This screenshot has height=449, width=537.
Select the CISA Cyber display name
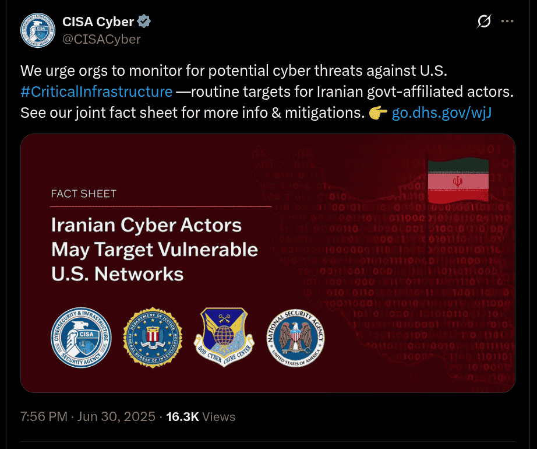(98, 22)
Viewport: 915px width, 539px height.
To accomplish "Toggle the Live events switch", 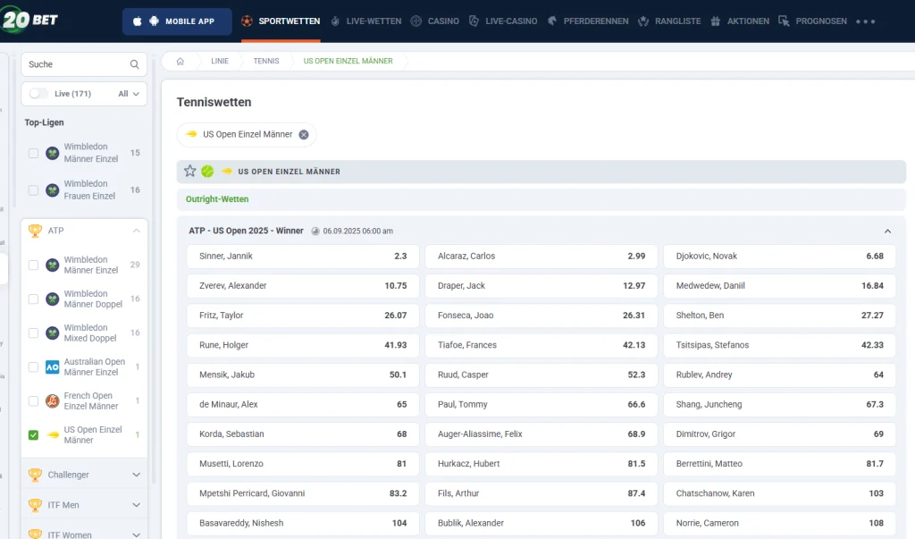I will pyautogui.click(x=38, y=94).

——

Instructions for the task
Count the lines in the material above that contain the word "height". Reply with the number alone.

Expected answer
2